Vincenzo De Luca passa al primo turno, rispettando le previsioni. Con le sue sette liste e senza il simbolo del Pd arriva intorno al 57% dei voti. La destra di Gherardo Maria Marenghi balla sulla linea del 15%. Se la batte per il secondo posto con Franco Massimo Lanocita, espressione della sinistra. Sostenuto da Avs, M5S e dai civici di Salerno democratica, l’ex consigliere regionale arriva poco sotto la coalizione di Marenghi. Questo era l’obiettivo di Lanocita: raggiungere un risultato a doppia cifra per cominciare a lavorare sul futuro della città e aprire uno spazio politico nuovo.
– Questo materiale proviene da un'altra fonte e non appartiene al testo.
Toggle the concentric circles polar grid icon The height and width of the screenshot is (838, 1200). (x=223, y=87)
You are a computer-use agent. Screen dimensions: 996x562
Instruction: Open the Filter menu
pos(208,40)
Salerno, non senza ragioni, viene definita il «Principato De Luca», appellativo che gioca sull’ex presidente della Regione che torna a fare il sindaco per la quinta volta e che ha promesso di trasformare il capoluogo della costiera nella Montecarlo italiana. La domanda è: davvero gli equilibri amministrativi del redivivo De Luca reggeranno a lungo?
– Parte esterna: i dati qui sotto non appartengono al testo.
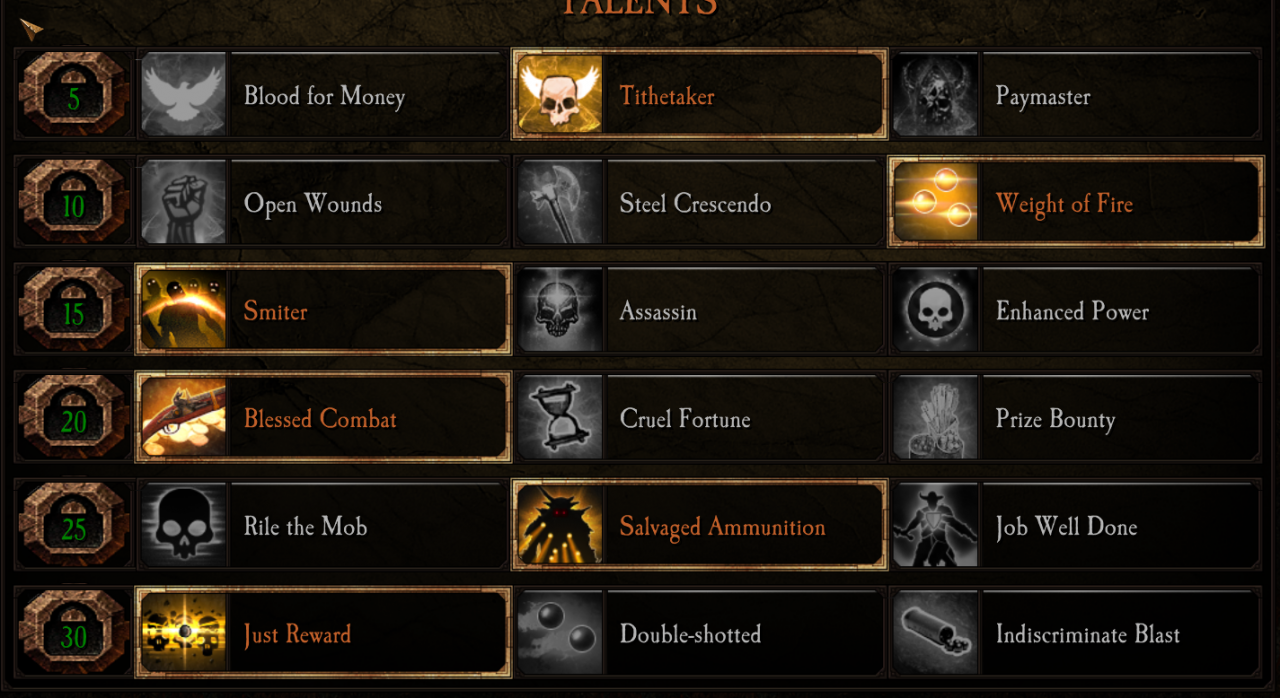Select the Job Well Done talent
This screenshot has height=698, width=1280.
point(1076,524)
Lui si presenta insolitamente ecumenico per salutare la vittoria e non arriva come le altre volte direttamente al palazzo del municipio: «Ringrazio di cuore i miei concittadini per la solidarietà, il sostegno e l’affetto che mi hanno sempre concesso – afferma – Esprimo la mia più profonda gratitudine e mi impegna a realizzare fino in fondo il programma di rilancio della città che abbiamo proposto.